=== GIVEN DATA ===
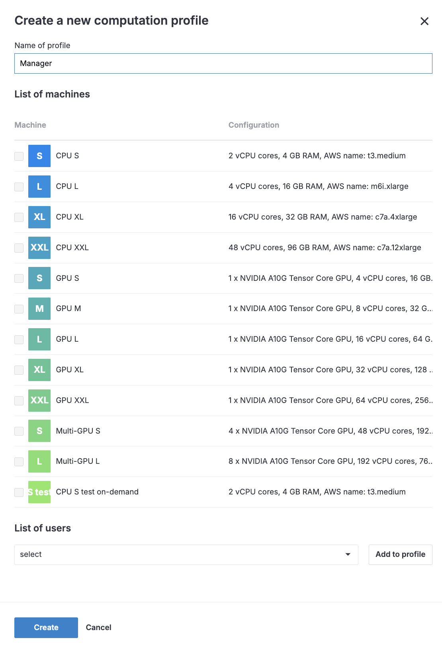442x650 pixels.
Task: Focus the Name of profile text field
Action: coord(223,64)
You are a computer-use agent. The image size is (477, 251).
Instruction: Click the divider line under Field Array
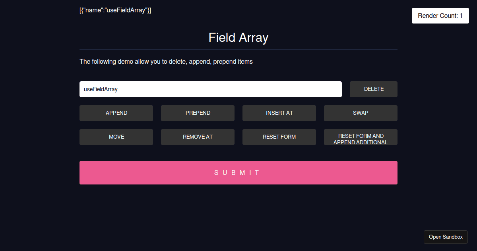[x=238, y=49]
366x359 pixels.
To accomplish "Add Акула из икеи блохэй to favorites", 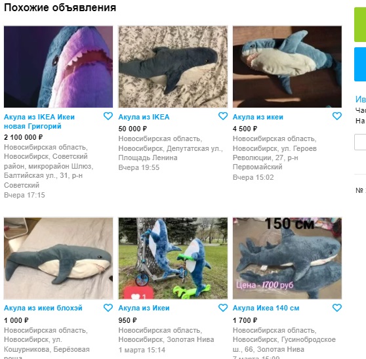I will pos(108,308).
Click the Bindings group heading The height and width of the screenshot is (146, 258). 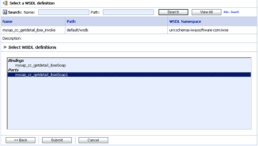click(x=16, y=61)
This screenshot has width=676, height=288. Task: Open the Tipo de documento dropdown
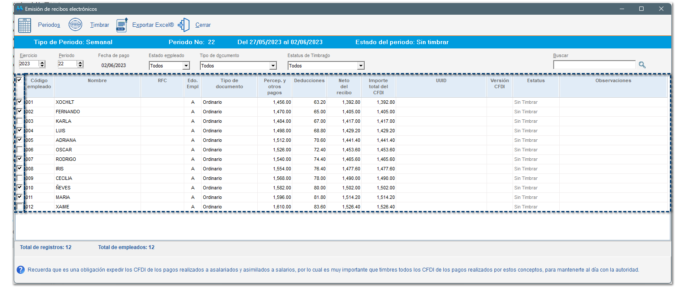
===
=== GIVEN DATA ===
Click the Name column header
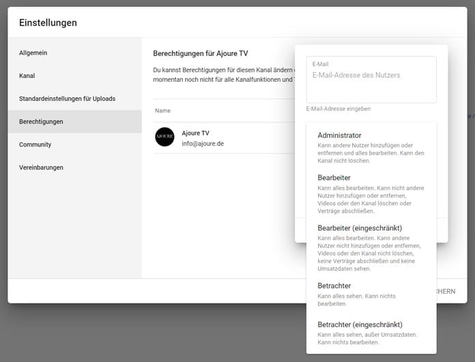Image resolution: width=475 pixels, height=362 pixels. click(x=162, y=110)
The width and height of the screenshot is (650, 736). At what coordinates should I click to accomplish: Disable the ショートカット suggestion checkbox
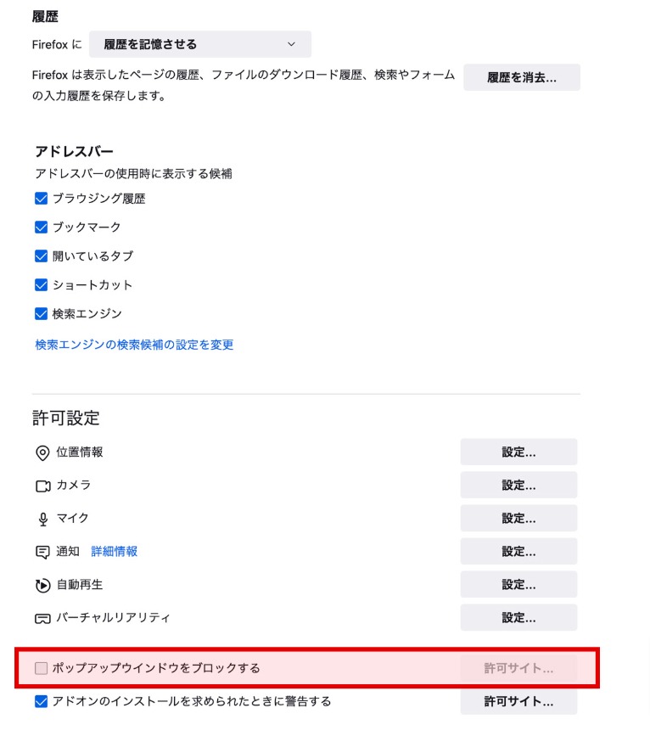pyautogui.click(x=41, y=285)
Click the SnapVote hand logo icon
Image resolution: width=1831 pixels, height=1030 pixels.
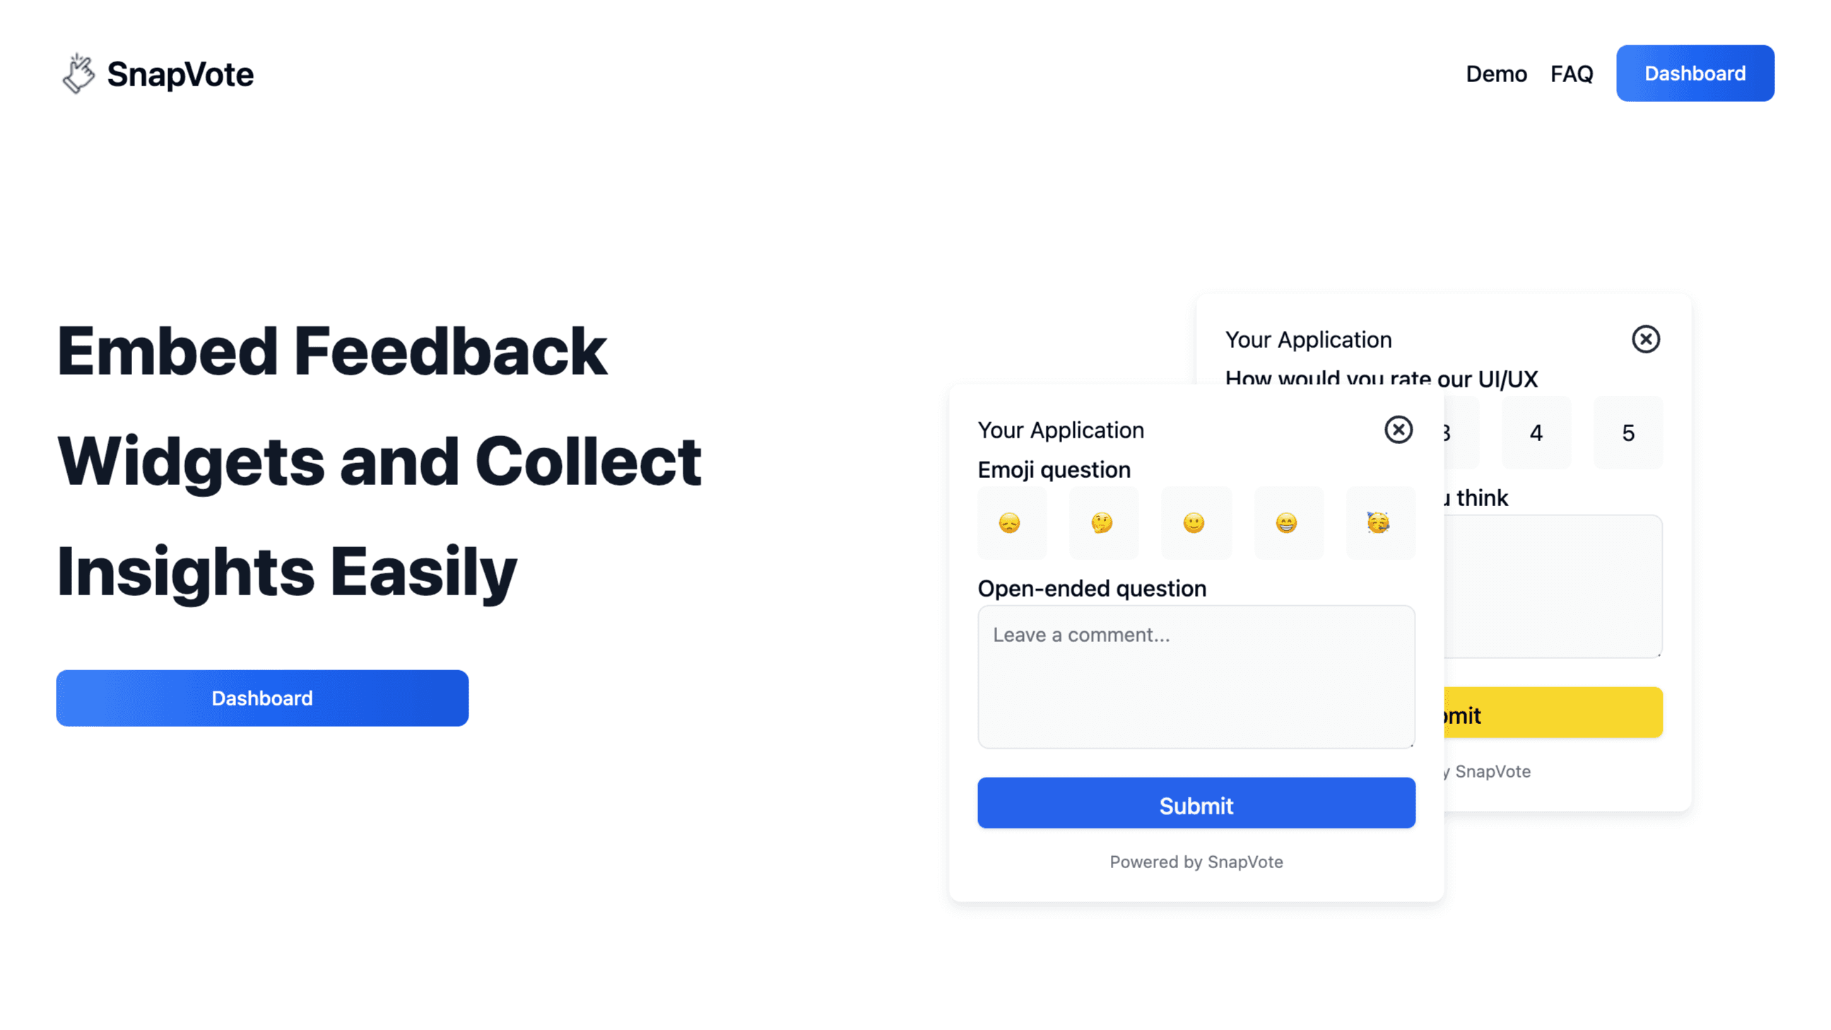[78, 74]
===
=== GIVEN DATA ===
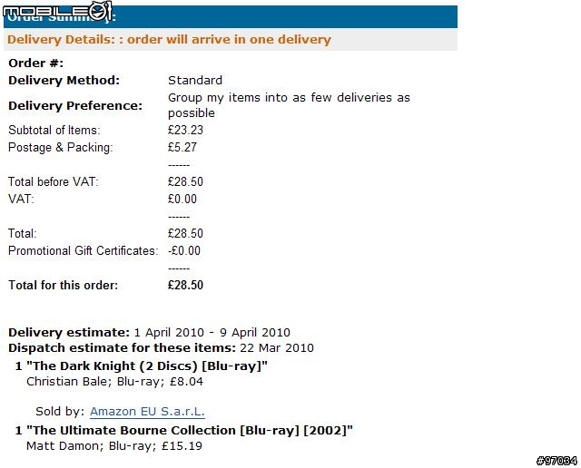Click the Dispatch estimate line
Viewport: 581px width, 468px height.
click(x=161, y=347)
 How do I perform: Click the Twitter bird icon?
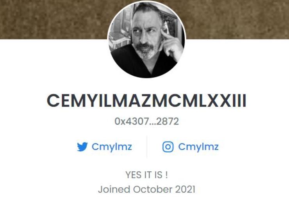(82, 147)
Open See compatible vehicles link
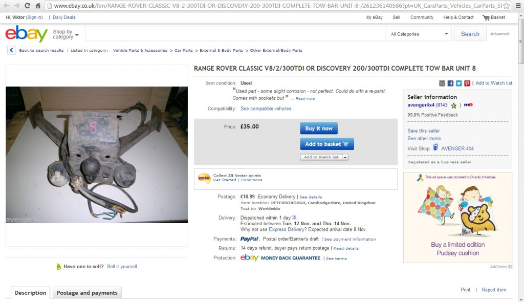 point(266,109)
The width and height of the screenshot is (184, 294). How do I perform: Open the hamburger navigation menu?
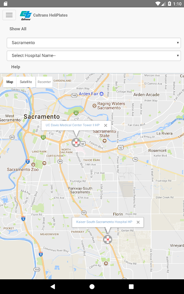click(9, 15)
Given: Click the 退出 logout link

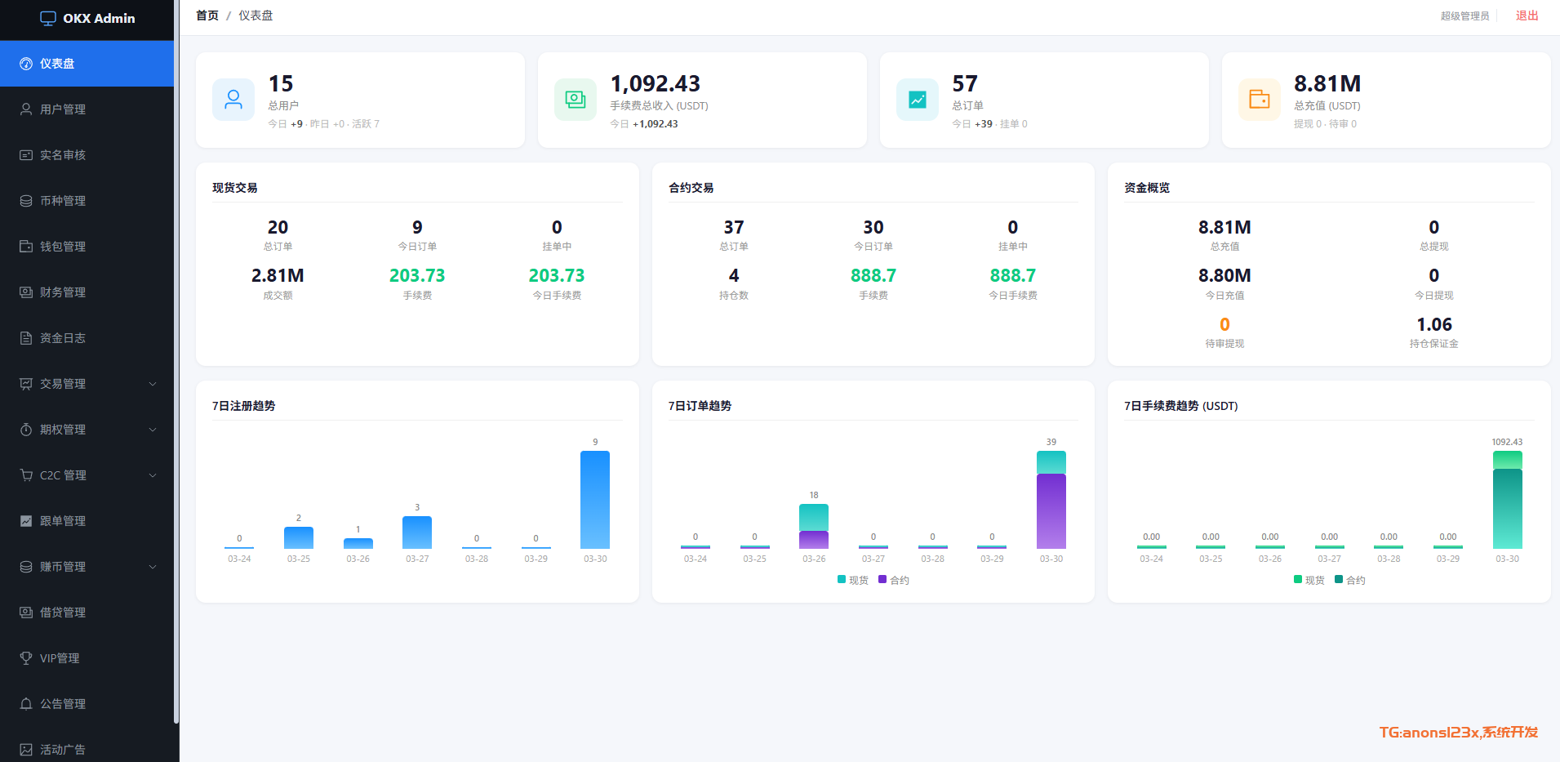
===
- [WHAT IS NEEDED]: I would like the exact lines from the data above, starting with the one that holds "The width and height of the screenshot is (184, 294)." and going on through the one that holds "Given: Click the 退出 logout link", without the pictures.

- [RESULT OF THIS TASK]:
The width and height of the screenshot is (184, 294). How do I perform: Open the hamburger navigation menu?
click(9, 15)
Given: Click the 退出 logout link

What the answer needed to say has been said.